▶ **Source data**
********

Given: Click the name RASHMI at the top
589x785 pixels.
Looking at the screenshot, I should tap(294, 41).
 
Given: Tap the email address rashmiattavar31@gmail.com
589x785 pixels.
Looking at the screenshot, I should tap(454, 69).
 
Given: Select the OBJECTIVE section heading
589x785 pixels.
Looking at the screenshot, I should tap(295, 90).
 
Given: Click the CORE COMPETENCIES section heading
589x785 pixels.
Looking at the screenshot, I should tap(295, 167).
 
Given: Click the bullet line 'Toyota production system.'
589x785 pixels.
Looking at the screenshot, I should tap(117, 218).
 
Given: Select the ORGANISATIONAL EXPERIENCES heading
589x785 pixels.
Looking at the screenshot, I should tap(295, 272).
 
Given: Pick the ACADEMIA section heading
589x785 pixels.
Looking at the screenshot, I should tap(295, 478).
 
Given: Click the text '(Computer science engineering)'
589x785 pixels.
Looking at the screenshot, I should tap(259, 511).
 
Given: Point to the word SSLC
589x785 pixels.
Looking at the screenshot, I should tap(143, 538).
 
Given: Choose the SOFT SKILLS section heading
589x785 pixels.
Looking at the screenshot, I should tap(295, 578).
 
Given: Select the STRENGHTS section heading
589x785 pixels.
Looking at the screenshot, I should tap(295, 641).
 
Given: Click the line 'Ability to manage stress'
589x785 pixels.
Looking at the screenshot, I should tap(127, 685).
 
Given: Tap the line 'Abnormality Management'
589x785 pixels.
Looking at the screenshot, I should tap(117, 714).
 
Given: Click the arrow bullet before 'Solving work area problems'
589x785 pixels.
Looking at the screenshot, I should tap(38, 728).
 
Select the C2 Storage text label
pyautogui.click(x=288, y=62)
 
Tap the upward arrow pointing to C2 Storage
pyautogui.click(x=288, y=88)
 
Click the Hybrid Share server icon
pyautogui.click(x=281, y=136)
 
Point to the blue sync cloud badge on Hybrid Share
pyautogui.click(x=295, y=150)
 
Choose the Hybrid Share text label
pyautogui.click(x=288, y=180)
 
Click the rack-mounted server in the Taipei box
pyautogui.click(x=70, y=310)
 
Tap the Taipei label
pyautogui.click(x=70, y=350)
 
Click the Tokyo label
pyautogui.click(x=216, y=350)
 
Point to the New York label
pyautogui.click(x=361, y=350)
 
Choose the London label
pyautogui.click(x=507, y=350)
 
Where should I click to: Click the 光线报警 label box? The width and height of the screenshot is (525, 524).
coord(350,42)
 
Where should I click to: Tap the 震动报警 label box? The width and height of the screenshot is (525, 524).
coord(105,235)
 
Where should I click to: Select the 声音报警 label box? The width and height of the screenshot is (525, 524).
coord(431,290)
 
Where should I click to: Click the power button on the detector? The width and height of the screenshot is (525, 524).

********

▶ **Your goal**
Copy all of the data above verbatim, reproducing every line without any change.

▶ **Exercise output**
Given: Click the name RASHMI at the top
589x785 pixels.
Looking at the screenshot, I should tap(294, 41).
 
Given: Tap the email address rashmiattavar31@gmail.com
589x785 pixels.
Looking at the screenshot, I should tap(454, 69).
 
Given: Select the OBJECTIVE section heading
589x785 pixels.
Looking at the screenshot, I should tap(295, 90).
 
Given: Click the CORE COMPETENCIES section heading
589x785 pixels.
Looking at the screenshot, I should tap(295, 167).
 
Given: Click the bullet line 'Toyota production system.'
589x785 pixels.
Looking at the screenshot, I should tap(117, 218).
 
Given: Select the ORGANISATIONAL EXPERIENCES heading
589x785 pixels.
Looking at the screenshot, I should tap(295, 272).
 
Given: Pick the ACADEMIA section heading
589x785 pixels.
Looking at the screenshot, I should tap(295, 478).
 
Given: Click the text '(Computer science engineering)'
589x785 pixels.
Looking at the screenshot, I should tap(259, 511).
 
Given: Point to the word SSLC
589x785 pixels.
Looking at the screenshot, I should tap(143, 538).
 
Given: Choose the SOFT SKILLS section heading
589x785 pixels.
Looking at the screenshot, I should tap(295, 578).
 
Given: Select the STRENGHTS section heading
589x785 pixels.
Looking at the screenshot, I should tap(295, 641).
 
Given: Click the line 'Ability to manage stress'
589x785 pixels.
Looking at the screenshot, I should tap(127, 685).
 
Given: Tap the line 'Abnormality Management'
589x785 pixels.
Looking at the screenshot, I should tap(117, 714).
 
Given: Click the arrow bullet before 'Solving work area problems'
589x785 pixels.
Looking at the screenshot, I should tap(38, 728).
 
Select the C2 Storage text label
pyautogui.click(x=288, y=62)
 
Tap the upward arrow pointing to C2 Storage
pyautogui.click(x=288, y=88)
 
Click the Hybrid Share server icon
pyautogui.click(x=281, y=136)
 
Point to the blue sync cloud badge on Hybrid Share
pyautogui.click(x=295, y=150)
 
Choose the Hybrid Share text label
pyautogui.click(x=288, y=180)
 
Click the rack-mounted server in the Taipei box
pyautogui.click(x=70, y=310)
 
Tap the Taipei label
pyautogui.click(x=70, y=350)
 
Click the Tokyo label
pyautogui.click(x=216, y=350)
 
Point to the New York label
pyautogui.click(x=361, y=350)
 
Choose the London label
pyautogui.click(x=507, y=350)
 
Where should I click to: Click the 光线报警 label box? The width and height of the screenshot is (525, 524).
coord(350,42)
 
Where should I click to: Tap the 震动报警 label box? The width and height of the screenshot is (525, 524).
coord(105,235)
 
Where should I click to: Select the 声音报警 label box? The width and height of the screenshot is (525, 524).
coord(431,290)
 
Where should I click to: Click the power button on the detector? The width and height of the screenshot is (525, 524).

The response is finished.